## Segment du document
+++++

Il n’y a pas de doute concernant la généalogie du prénom du premier homme : en hébreu, « adama » veut dire « la terre ». Mais quand Joyce Carol Oates se met à réécrire la Bible, en lui donnant une tournure féministe, l’histoire devient moins limpide. À cinq ans, son héroïne, une enfant abandonnée, s’appelait Jewell, déformation de « jewel » (bijou, pierre précieuse issue de la terre), nom prononcé en deux syllabes par sa première famille d’accueil : Jew-ell, mettant ainsi en lumière une autre strate sémantique, juive celle-ci.
Plus tard, elle sera adoptée et rebaptisée Meredith Ruth Neukirchen. Intégrée au sein d’une nouvelle église – les parents ne sont-ils pas toujours des dieux à vénérer ? –, Meredith semble suivre le chemin de Ruth, qui avait annoncé à sa bellemère : « Ton peuple sera mon peuple, et ton Dieu sera mon Dieu. » Élevée en quaker, elle s’efforce de suivre les consignes de tolérance et de silence imposées par cette religion de raison et de paix. Hélas, comme la lave bouillante qui remonte à la surface lors de collisions entre des plaques tectoniques, les émotions refoulées et irrationnelles liées aux traumatismes de sa petite enfance finiront par resurgir en elle. De fait, c’est cette couche archaïque qui constitue le terrain de prédilection de Joyce Carol Oates.
Une nouvelle fois, on pense à Philip Roth : l’héroïne de Pastorale américaine – autre roman situé dans le New Jersey – s’appelait Meredith, mais portait le surnom de « Merry ». Qui se prononce comme « Mary », la mère de Dieu. Dans les deux textes, il s’agit de femmes qui, après avoir été victimes d’abus au sein de leur famille, n’arrivent pas, en atteignant l’âge adulte, à vivre leur féminité. Très décidées et volontaires au plan politique, elles sont handicapées dans leur vie affective. Infécondes, elles ne réalisent pas la promesse faite à Marie. Cela dit, leur innocence face aux comportements masculins évoque une sorte de virginité. Ou bien sont-elles asexuées ? Meredith Ruth Neukirchen, professeur de philosophie et première présidente d’une université qui ressemble à Princeton (celle où Joyce Carol Oates enseigne), préfère être appelée par ses initiales, « M. R. », acronyme de l’honorifique « Mister ». A-t-elle été transformée en homme par son exercice du pouvoir ? L’essence d’une femme ne consiste-t-elle pas à se résigner – avec joie, même – à sa défaite inéluctable ?

+++++

## Consigne 1
Relevez tous les noms sous lesquels l'héroïne de Joyce Carol Oates est désignée dans le texte sur son roman.
## Consigne 2
Reprenez le texte sur le roman de Joyce Carol Oates après sa dernière phrase et poursuivez-le.

## Extrait source
+++++

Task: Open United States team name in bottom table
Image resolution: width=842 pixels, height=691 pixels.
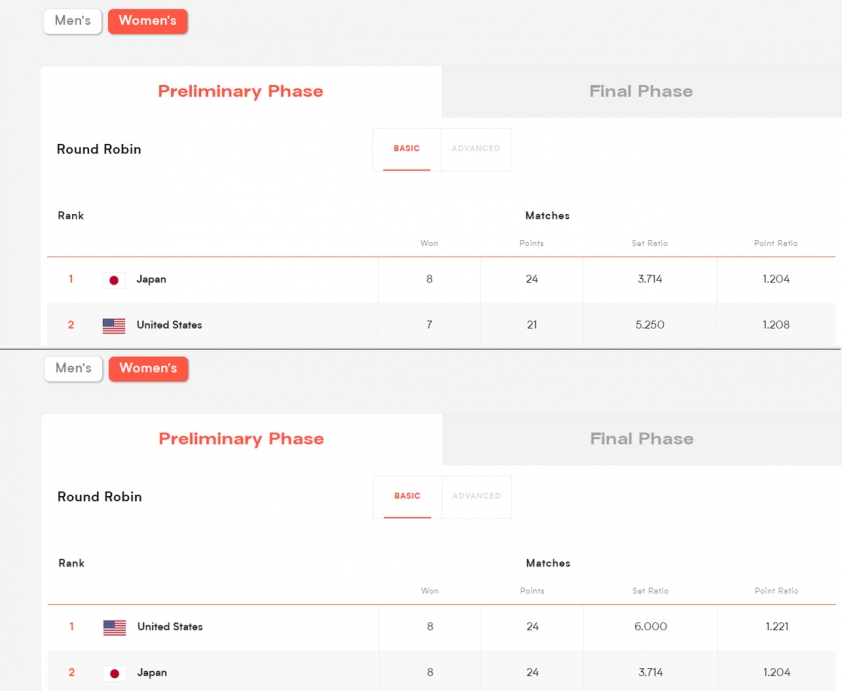Action: (x=170, y=627)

+++++

## Réponse 1
- Jewell
- Meredith Ruth Neukirchen
- « M. R. »

## Réponse 2
Joyce Carol Oates n’hésite pas à poser de telles questions, ce qui contribue à sa réputation d’écrivain « gothique ». Le viol, réel ou possible, paraît omniprésent dans la conscience de ses personnages féminins. Pire encore, elles font tout pour en courir le risque – « inconsciemment », à la façon des invités de Dracula qui s’arrangent pour ignorer les desseins de leur hôte.
Ses héroïnes ne sont-elles pas les héritières d’une tradition biblique ? Dans l’Ancien Testament, le viol se pratiquait dans les meilleures familles. Aussi bien que le sacrifice humain. M. R., à l’instar d’Isaac, a failli périr à côté du mont Moriah, l’un des plus hauts sommets des Adirondacks du Sud. Sa mère l’a abandonnée sur les vasières désolées du Black Snake River, où elle serait morte si elle n’avait été sauvée par un trappeur. Ensuite, elle a été adoptée par une famille d’un autre culte, avant de devenir adulte et d’assumer d’importantes responsabilités politiques. Tout comme Moïse, abandonné par sa mère dans une corbeille sur le Nil pour être trouvé et adopté par la fille du pharaon.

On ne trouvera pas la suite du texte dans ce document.